> **REQUIRED WORK**:
Please transcribe the lines of the records below verbatim, beginning with the line containing "893x1080 pixels. How" and ending with the line containing "Action: (x=388, y=446)", both included.

> **Stored entries**:

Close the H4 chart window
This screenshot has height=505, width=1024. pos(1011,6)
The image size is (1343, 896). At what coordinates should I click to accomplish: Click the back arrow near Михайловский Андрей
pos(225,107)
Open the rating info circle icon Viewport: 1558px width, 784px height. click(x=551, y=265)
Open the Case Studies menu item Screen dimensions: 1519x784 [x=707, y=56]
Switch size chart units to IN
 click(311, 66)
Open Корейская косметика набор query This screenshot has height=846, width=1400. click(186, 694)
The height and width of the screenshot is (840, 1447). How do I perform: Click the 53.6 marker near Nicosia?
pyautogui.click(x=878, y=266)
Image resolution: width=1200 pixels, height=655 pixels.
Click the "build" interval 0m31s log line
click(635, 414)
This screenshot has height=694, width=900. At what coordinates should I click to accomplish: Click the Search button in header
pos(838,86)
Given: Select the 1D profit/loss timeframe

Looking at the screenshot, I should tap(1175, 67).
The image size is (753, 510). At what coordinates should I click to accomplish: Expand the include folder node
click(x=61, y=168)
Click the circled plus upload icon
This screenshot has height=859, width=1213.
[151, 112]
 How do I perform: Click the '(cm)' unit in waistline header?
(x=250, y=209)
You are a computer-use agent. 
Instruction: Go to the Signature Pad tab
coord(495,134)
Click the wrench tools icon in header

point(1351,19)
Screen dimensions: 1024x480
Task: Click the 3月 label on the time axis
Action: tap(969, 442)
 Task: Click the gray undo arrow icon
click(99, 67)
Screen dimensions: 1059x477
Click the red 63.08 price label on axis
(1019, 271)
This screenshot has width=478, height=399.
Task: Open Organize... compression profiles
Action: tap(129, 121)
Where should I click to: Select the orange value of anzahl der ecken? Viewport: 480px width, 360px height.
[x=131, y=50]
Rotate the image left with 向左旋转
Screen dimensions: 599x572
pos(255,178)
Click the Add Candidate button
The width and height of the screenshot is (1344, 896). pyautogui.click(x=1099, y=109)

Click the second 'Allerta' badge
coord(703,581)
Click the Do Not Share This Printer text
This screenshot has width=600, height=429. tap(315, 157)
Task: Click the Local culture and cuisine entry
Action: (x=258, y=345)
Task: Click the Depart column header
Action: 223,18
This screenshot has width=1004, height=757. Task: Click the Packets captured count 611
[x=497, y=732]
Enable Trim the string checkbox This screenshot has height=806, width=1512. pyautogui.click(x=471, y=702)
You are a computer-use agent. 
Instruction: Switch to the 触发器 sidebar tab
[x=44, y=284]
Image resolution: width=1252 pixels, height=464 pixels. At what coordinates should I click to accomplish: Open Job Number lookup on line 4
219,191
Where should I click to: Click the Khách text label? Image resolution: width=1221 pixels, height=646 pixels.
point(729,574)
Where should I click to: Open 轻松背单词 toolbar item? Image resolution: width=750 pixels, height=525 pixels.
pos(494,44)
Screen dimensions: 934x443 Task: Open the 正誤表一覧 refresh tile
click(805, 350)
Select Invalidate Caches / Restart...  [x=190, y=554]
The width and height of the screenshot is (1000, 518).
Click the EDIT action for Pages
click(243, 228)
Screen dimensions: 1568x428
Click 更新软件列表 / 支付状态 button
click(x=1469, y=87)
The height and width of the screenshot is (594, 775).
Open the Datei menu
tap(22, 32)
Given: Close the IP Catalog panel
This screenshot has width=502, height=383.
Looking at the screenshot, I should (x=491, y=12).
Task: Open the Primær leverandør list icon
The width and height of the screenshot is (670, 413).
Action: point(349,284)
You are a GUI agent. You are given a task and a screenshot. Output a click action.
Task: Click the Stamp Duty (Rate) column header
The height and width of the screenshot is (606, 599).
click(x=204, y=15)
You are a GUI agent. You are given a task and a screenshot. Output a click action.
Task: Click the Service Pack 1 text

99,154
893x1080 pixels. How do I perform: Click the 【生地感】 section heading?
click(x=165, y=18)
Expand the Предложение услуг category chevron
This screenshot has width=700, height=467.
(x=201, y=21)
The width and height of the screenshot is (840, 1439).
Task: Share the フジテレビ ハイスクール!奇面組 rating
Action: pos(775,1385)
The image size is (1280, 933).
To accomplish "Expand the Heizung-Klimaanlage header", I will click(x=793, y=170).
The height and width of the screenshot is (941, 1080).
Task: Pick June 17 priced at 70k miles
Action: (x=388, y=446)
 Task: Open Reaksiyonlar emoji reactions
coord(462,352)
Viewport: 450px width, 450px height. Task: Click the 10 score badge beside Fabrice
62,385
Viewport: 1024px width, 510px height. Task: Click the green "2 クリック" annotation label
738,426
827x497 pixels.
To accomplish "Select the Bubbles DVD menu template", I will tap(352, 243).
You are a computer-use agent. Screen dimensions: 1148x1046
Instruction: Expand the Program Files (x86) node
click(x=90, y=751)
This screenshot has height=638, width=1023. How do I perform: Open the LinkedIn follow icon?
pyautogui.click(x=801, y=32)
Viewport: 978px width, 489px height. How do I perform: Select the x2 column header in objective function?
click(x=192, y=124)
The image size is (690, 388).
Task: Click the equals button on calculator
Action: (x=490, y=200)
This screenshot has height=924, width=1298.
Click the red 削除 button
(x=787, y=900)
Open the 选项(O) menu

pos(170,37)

> **SOLUTION TO THE EXERCISE**:
893x1080 pixels. How do I perform: Click the 【生地感】 section heading?
click(x=165, y=18)
Expand the Предложение услуг category chevron
This screenshot has width=700, height=467.
(x=201, y=21)
The width and height of the screenshot is (840, 1439).
Task: Share the フジテレビ ハイスクール!奇面組 rating
Action: pos(775,1385)
The image size is (1280, 933).
To accomplish "Expand the Heizung-Klimaanlage header", I will click(x=793, y=170).
The height and width of the screenshot is (941, 1080).
Task: Pick June 17 priced at 70k miles
Action: (x=388, y=446)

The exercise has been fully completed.